Text provided -

+++++

Beginning the Trains News Wire countdown of the Top 10 rail stories of 2020, as selected by staff and key News Wire contributors:
No. 10: Amtrak on-time performance rules
It seemed simple enough back in 2008: As part of that year’s Passenger Rail Investment and Improvement Act, Amtrak and the FRA were required to set standards to measure the performance of host railroads, setting a framework for addressing issues between the passenger railroad and its freight hosts.
Instead, that concept took a long, convoluted journey through the courts, with part of the law struck down and the rest upheld only when the Supreme Court declined in June 2019 to hear an AAR appeal of a lower-court ruling allowing the Federal Railroad Administration to set such standards. That set the stage for the rules announced by the FRA in November, which use a weighted system to measure on-time performance, a per-passenger system that makes being within 15 minutes of the published schedule more significant at major stations than smaller ones.

+++++

Extracted material -
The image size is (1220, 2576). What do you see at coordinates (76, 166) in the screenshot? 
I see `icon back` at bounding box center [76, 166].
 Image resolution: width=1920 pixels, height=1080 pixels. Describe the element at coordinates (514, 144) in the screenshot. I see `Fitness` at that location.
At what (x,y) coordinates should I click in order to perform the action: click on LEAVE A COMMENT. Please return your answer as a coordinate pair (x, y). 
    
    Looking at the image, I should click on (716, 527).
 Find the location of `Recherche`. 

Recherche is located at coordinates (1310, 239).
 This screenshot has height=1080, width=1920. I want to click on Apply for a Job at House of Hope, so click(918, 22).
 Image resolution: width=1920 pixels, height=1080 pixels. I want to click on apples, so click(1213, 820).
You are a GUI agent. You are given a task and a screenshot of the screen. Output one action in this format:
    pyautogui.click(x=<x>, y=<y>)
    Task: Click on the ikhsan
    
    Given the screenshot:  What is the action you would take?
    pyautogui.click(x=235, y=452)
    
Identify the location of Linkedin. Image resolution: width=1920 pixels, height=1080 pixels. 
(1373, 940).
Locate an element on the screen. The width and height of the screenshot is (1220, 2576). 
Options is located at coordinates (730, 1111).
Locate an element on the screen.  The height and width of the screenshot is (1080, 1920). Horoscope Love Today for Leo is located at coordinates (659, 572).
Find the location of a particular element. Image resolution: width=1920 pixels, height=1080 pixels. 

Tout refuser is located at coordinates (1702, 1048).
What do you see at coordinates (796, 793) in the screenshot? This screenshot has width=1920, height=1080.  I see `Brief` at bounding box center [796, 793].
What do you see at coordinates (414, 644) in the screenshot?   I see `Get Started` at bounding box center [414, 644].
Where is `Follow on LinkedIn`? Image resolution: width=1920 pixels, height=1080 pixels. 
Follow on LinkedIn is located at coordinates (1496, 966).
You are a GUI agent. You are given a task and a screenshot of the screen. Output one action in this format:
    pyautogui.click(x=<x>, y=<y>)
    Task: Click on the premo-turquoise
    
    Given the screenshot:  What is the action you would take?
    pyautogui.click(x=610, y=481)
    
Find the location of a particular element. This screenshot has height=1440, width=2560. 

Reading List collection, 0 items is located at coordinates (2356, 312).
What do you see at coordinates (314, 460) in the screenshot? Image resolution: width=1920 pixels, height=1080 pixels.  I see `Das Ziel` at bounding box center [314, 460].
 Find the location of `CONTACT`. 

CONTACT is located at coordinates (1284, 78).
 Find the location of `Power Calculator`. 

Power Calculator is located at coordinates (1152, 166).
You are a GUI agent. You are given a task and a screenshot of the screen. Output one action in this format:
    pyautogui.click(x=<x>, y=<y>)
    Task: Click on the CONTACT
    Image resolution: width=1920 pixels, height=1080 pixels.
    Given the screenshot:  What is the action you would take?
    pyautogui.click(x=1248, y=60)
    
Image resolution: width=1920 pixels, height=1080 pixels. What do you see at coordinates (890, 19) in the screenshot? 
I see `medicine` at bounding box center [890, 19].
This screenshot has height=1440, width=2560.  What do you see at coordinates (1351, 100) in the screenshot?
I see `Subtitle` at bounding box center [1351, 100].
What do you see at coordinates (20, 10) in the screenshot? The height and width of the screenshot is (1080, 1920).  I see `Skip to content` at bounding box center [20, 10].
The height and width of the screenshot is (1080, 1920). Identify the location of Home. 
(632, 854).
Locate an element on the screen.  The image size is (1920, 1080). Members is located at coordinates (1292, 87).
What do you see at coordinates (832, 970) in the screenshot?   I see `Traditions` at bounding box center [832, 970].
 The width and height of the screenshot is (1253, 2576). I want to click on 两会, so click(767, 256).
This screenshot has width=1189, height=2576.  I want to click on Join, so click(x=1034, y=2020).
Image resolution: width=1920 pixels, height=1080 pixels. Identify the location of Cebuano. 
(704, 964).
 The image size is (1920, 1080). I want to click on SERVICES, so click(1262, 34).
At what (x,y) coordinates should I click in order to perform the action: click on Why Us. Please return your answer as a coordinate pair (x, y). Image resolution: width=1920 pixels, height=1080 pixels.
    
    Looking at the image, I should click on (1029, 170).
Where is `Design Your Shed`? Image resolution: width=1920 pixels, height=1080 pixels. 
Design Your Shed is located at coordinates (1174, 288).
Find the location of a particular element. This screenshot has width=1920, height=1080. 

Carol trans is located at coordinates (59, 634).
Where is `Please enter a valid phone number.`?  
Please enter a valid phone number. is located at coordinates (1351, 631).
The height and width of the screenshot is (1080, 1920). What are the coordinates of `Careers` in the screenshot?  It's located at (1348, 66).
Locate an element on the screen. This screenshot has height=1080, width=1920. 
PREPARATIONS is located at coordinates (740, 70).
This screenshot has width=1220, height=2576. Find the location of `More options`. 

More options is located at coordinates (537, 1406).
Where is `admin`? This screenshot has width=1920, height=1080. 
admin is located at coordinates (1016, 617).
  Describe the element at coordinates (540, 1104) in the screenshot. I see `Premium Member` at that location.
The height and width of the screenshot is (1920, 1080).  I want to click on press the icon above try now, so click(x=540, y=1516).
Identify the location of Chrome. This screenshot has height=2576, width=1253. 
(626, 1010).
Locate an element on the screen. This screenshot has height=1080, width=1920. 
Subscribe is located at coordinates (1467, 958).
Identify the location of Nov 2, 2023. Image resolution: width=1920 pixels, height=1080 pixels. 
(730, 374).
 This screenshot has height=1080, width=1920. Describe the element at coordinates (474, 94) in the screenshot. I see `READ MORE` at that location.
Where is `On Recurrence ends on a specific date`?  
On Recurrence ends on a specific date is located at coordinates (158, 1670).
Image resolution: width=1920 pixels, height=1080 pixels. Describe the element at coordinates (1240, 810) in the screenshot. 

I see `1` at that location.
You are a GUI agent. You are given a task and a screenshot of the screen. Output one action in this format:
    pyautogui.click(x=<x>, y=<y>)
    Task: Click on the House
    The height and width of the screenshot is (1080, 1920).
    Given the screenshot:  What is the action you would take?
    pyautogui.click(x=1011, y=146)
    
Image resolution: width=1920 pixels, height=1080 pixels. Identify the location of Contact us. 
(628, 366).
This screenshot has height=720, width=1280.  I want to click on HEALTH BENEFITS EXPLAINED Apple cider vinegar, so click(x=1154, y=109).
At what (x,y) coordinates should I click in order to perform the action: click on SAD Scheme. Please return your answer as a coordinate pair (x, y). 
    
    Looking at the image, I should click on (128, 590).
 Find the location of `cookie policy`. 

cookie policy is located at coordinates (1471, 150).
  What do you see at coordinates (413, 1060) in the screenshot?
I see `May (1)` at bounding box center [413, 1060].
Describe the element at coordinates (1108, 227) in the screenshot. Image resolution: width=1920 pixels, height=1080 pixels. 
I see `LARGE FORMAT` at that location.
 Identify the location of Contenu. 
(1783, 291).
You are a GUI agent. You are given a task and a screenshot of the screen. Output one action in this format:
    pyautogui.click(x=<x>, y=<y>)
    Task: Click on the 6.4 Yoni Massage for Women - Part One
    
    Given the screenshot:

+++++

Jobs -
1 - In the article on Amtrak on-time performance rules, update the part that opens with the words containing "Beginning the Trains" and closes with "its freight hosts.", replacing "Amtrak" with "the national passenger railroad".
2 - Write out the part of the records that opens with the line containing "y). Image resolution: width=1920 pixels, height=1080 pixels." and closes with the line containing "Looking at the image, I should click on (1029, 170).", including both of those lines.

Answer list -
1 -
Beginning the Trains News Wire countdown of the Top 10 rail stories of 2020, as selected by staff and key News Wire contributors:
No. 10: the national passenger railroad on-time performance rules
It seemed simple enough back in 2008: As part of that year’s Passenger Rail Investment and Improvement Act, the national passenger railroad and the FRA were required to set standards to measure the performance of host railroads, setting a framework for addressing issues between the passenger railroad and its freight hosts.

2 -
At what (x,y) coordinates should I click in order to perform the action: click on Why Us. Please return your answer as a coordinate pair (x, y). Image resolution: width=1920 pixels, height=1080 pixels.
    
    Looking at the image, I should click on (1029, 170).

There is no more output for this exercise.